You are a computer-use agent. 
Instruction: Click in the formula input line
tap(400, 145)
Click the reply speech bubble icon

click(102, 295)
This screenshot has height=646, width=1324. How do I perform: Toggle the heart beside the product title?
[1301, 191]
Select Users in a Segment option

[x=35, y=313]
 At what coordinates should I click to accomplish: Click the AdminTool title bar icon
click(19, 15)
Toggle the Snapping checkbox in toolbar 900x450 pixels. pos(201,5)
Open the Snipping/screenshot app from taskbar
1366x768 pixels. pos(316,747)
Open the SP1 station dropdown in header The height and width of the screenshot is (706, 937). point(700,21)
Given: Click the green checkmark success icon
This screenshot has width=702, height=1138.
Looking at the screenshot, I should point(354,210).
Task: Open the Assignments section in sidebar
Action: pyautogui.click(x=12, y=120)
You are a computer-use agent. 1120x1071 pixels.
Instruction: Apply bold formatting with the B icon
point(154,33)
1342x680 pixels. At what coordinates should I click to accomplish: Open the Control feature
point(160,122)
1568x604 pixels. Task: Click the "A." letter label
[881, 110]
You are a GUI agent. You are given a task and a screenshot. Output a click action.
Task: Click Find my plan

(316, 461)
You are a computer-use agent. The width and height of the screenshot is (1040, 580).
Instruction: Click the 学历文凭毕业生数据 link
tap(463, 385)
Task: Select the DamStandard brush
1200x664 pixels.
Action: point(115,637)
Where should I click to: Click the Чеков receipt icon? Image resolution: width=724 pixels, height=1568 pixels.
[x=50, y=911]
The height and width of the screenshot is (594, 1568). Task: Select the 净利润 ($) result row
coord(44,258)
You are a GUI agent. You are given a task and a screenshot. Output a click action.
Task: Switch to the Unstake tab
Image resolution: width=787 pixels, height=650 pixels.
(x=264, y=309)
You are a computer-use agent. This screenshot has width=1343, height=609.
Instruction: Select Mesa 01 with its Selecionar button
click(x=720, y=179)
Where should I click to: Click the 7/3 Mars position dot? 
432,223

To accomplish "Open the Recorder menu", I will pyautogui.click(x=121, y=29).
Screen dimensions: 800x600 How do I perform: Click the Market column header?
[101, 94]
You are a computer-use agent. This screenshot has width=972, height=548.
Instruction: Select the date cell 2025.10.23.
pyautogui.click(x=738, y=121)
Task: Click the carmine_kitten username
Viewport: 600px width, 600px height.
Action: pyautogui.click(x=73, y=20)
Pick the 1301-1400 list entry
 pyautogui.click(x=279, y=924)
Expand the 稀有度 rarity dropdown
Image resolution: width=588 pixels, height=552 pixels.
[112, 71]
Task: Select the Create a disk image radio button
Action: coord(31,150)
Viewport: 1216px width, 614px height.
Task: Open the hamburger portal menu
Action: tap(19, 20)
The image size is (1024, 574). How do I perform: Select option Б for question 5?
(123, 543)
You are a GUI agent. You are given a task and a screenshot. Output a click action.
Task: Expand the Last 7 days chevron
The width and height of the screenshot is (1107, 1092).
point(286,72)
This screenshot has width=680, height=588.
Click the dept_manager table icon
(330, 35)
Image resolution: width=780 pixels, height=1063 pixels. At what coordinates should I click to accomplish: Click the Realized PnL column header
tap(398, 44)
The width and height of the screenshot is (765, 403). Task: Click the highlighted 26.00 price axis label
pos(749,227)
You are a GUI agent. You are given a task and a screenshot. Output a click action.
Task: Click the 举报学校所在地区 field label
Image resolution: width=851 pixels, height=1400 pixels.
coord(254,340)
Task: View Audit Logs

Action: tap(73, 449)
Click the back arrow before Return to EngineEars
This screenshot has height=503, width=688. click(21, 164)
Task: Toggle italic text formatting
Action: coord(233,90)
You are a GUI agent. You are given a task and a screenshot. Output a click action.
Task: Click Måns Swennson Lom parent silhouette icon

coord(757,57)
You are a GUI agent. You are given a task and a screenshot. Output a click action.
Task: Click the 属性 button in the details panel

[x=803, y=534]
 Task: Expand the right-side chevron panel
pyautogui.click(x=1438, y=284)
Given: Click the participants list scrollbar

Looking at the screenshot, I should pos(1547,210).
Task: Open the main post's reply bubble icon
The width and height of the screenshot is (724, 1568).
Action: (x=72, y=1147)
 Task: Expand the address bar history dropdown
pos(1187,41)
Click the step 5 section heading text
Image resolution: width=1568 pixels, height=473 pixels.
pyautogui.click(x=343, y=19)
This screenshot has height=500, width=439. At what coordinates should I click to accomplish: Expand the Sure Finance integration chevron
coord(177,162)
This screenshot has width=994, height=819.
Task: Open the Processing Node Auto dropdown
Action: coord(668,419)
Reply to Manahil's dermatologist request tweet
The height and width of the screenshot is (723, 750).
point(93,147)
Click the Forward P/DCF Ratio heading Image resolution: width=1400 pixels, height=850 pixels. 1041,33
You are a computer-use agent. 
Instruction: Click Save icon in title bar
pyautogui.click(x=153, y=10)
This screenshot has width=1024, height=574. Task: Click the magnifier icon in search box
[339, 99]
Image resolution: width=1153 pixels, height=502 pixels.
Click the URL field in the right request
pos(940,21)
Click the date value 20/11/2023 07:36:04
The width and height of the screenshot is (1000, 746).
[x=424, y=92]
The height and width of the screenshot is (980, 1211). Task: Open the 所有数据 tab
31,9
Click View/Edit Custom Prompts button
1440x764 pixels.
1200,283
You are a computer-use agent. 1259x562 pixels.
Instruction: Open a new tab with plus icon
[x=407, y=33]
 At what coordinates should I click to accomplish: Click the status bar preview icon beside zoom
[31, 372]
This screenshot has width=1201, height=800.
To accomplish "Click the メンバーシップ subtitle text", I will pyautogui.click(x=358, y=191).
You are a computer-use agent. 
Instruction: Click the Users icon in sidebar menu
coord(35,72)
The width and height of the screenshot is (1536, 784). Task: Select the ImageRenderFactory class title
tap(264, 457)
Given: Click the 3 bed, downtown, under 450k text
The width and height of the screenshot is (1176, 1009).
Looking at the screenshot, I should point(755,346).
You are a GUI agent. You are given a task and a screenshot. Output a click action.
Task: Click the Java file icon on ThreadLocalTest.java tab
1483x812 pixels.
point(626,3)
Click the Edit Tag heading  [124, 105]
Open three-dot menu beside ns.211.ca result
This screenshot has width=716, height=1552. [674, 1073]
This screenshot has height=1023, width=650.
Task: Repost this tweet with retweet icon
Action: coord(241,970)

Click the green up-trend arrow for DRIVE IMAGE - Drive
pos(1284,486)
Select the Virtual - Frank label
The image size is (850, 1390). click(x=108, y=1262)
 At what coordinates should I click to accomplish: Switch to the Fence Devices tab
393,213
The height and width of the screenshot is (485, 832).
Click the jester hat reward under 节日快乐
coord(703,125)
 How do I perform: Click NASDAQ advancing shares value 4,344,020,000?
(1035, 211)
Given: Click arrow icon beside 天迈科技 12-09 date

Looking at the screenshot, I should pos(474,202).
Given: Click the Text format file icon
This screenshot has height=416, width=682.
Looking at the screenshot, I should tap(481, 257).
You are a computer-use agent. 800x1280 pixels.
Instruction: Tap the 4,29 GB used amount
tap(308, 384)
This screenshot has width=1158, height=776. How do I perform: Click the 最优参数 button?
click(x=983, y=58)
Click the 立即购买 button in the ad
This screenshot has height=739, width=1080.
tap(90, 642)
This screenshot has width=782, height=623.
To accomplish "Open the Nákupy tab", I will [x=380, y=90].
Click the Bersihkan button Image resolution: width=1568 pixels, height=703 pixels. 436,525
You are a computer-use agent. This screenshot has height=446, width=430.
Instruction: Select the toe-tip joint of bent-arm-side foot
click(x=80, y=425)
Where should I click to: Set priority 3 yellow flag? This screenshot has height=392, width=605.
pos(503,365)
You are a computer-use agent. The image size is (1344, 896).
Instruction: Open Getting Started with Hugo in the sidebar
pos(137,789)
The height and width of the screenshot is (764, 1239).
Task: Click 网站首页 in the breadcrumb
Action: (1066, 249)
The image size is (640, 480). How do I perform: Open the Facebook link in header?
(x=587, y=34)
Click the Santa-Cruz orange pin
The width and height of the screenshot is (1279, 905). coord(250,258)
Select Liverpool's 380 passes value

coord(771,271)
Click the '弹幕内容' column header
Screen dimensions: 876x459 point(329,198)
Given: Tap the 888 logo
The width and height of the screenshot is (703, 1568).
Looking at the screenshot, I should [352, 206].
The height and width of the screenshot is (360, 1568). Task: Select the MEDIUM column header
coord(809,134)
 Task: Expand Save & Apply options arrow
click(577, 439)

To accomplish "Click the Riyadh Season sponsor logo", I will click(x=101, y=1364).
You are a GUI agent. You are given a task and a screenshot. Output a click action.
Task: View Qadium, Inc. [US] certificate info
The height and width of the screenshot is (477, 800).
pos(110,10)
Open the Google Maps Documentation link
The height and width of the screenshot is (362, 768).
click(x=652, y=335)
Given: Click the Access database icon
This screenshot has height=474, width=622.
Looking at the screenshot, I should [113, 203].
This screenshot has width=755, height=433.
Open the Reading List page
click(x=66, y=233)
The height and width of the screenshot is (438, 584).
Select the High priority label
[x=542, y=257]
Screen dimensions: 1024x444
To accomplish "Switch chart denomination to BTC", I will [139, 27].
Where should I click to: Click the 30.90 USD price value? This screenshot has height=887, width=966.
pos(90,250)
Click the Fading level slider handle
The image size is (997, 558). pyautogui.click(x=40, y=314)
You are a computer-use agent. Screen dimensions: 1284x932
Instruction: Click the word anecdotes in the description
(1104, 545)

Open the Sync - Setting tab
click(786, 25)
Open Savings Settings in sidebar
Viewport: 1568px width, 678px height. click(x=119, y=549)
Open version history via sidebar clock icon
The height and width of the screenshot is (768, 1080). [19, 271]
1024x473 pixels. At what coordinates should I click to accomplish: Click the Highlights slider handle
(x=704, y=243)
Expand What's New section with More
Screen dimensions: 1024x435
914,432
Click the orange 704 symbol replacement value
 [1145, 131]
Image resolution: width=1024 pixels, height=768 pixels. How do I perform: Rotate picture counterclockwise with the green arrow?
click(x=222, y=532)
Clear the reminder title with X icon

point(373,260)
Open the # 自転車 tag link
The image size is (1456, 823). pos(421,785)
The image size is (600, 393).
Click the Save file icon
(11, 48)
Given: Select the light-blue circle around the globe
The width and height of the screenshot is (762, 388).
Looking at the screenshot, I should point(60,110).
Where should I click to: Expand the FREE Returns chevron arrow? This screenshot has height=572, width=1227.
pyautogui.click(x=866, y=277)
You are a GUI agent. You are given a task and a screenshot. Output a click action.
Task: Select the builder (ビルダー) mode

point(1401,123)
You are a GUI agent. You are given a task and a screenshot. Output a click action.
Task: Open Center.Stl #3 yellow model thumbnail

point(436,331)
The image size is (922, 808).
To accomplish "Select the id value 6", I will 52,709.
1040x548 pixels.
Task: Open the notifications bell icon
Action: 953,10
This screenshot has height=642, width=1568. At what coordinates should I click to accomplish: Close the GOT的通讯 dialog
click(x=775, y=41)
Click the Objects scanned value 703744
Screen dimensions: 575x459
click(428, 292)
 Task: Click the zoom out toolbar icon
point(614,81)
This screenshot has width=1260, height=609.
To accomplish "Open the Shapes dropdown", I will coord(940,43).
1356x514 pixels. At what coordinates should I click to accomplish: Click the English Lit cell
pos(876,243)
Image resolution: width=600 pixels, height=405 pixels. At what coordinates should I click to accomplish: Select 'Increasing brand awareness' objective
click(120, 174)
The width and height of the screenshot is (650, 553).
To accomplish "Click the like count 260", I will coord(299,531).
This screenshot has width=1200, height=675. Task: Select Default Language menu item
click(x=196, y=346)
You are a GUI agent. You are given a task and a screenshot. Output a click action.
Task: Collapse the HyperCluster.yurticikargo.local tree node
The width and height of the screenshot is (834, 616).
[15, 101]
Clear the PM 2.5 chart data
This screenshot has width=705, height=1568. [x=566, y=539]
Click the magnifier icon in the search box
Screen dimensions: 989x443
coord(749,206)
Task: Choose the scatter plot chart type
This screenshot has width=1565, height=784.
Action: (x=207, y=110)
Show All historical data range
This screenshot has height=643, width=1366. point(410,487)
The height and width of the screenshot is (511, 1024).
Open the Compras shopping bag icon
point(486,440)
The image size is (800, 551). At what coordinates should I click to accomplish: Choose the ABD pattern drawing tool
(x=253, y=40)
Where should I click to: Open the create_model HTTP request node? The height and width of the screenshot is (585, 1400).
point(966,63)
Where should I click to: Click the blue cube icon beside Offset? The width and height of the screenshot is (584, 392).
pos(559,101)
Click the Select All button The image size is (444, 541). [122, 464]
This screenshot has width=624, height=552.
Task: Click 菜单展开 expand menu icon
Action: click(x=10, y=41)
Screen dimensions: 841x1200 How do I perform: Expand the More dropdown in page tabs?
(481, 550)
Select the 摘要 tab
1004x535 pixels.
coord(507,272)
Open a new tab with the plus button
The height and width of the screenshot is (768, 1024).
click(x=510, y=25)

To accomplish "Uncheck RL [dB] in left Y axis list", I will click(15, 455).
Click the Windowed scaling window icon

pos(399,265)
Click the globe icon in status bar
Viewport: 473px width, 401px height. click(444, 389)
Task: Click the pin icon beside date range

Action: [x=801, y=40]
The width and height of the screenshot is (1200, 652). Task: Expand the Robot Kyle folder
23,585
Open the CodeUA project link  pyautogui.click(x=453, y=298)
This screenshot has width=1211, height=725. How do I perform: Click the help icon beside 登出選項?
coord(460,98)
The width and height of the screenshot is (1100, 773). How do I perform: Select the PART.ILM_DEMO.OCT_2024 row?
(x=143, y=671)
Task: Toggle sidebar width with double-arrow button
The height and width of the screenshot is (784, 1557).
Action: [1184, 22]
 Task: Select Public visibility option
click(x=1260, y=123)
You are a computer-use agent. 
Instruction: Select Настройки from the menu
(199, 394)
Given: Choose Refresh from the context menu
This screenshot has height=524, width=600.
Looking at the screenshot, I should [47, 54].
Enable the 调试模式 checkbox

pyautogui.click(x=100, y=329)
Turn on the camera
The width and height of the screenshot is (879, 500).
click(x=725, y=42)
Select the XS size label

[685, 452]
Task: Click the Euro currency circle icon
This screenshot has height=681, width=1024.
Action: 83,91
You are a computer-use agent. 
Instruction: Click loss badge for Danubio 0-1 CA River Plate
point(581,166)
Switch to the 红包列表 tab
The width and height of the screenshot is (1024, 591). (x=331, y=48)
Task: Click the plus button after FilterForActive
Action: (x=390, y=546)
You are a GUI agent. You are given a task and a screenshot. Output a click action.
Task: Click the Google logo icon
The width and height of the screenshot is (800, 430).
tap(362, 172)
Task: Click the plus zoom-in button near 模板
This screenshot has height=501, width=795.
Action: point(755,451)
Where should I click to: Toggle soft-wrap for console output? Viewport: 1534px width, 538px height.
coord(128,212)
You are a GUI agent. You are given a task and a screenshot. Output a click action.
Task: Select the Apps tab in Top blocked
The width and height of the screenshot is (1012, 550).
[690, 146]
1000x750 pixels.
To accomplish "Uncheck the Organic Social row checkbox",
------------------------------------
Requirement: Each line of the data above containing the string "logo" is to be copied.

Exercise output:
Given: Tap the 888 logo
To accomplish "Click the Riyadh Season sponsor logo", I will click(x=101, y=1364).
Task: Click the Google logo icon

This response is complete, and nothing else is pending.